Esse modelo, além de dificultar o vínculo trabalhista, deixa os profissionais sem garantia de pagamento em caso de atrasos nos repasses.
“Não somos funcionários nem autônomos. Recebemos como se fôssemos sócios, mas não temos voz nas decisões e ficamos sem proteção quando o dinheiro não chega”, afirmou outro médico.
Sobrecarga e queda na qualidade do atendimento
Com a nova gestão, houve também mudança na escala de plantões. Antes, cada UPA contava com quatro médicos durante o dia e três à noite. Agora, a estrutura foi reduzida, enquanto o número de atendimentos segue alto. Em algumas unidades, um único profissional chega a atender mais de 170 pacientes em 12 horas — muito acima do limite recomendado pelo Conselho Federal de Medicina (CFM), que prevê três atendimentos por hora para garantir qualidade e segurança ao paciente.

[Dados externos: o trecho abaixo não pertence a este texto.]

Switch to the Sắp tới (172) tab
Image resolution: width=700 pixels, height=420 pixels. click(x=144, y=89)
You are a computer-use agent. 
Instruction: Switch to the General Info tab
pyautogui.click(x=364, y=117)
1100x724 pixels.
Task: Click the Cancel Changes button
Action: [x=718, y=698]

“Com essa carga, não existe atendimento humano. Cada paciente tem, em média, três minutos de consulta. É desumano tanto pra quem atende quanto pra quem precisa de cuidado”, desabafa o profissional.

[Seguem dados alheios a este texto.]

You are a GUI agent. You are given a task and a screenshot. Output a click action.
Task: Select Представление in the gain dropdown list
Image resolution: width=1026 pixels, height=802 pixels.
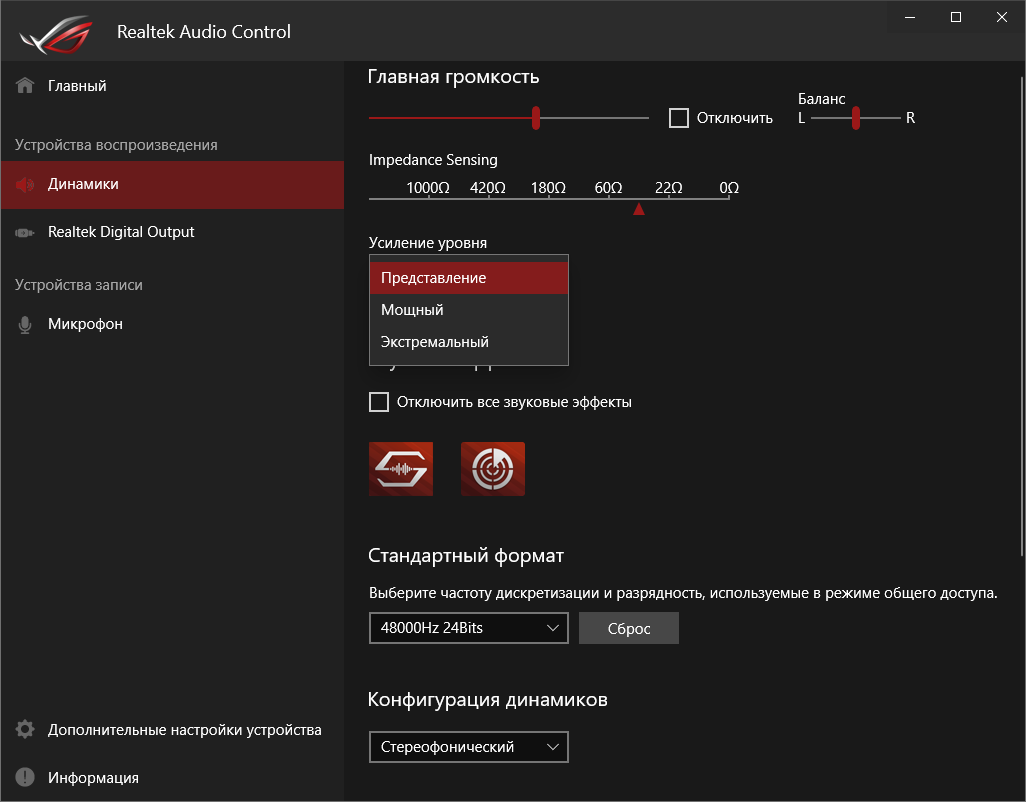tap(468, 278)
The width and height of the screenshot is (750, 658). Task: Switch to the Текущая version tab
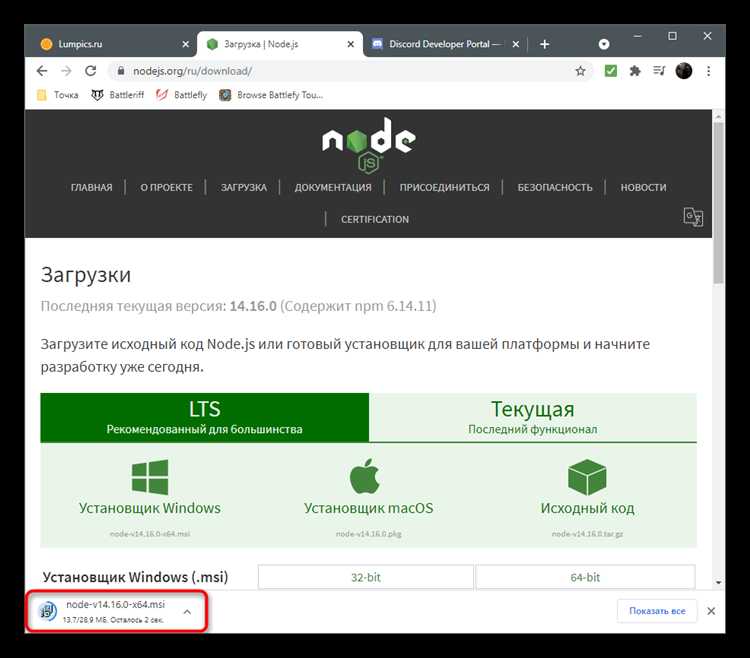tap(532, 417)
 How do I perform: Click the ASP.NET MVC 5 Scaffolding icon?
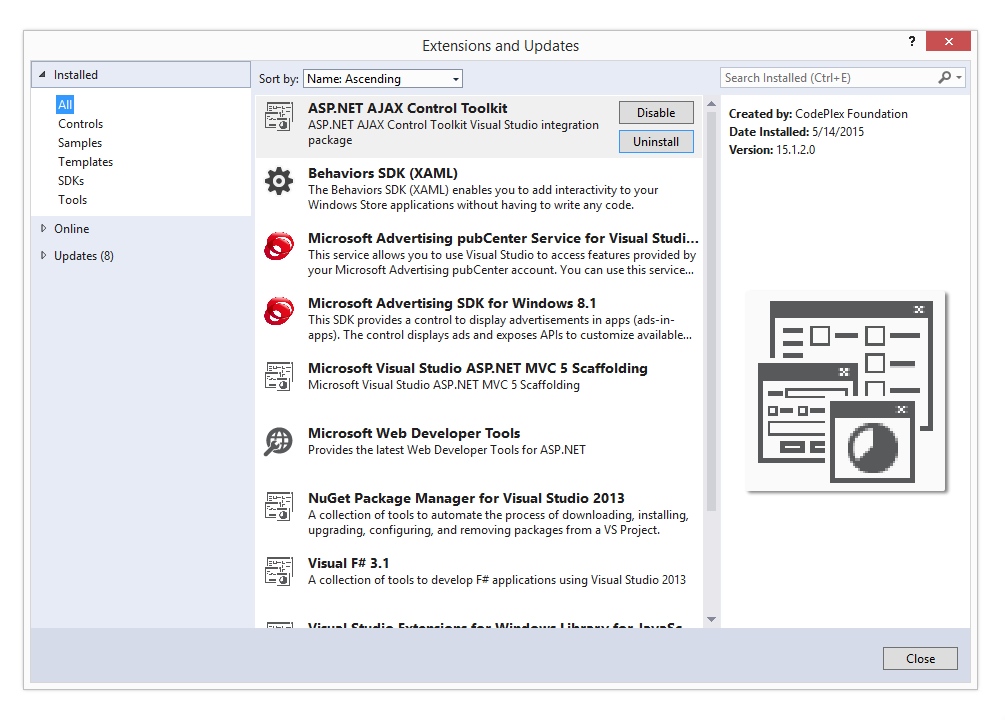278,376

Risco de colapso e atuação do Ministério Público
Diante da situação, médicos das UPAs, prontos-socorros e unidades mistas se uniram e buscam apoio do Ministério Público Federal (MPF) e do Ministério Público do Trabalho (MPT).
Entre as reivindicações estão a proibição desse modelo de contratação de “sócio cotista”, a regularização dos pagamentos e transparência nos repasses entre prefeitura e organizações sociais.
O MPF já acompanha o caso e deve convocar uma nova reunião com representantes da Secretaria Municipal de Saúde e das empresas gestoras.
Sistema defasado e alerta para a COP-30
Para os profissionais da linha de frente, o sistema de urgência e emergência de Belém já opera no limite — e pode colapsar com o aumento da demanda durante a COP-30, que será realizada na capital em 2025. Eles apontam falta de estrutura, demora em transferências e ausência de medicamentos essenciais, como fibrinolíticos usados em casos de infarto.
“Protocolos básicos, como o de atendimento a infarto e AVC, simplesmente não funcionam por falta de estrutura. A rede é frágil e a COP-30 vai expor isso como nunca”, alerta um dos médicos.
Situação em análise
A prefeitura de Belém e as organizações sociais citadas foram procuradas pela reportagem, mas não responderam até o fechamento desta edição.
Enquanto isso, o impasse continua, e os profissionais afirmam que não há previsão para a regularização dos pagamentos.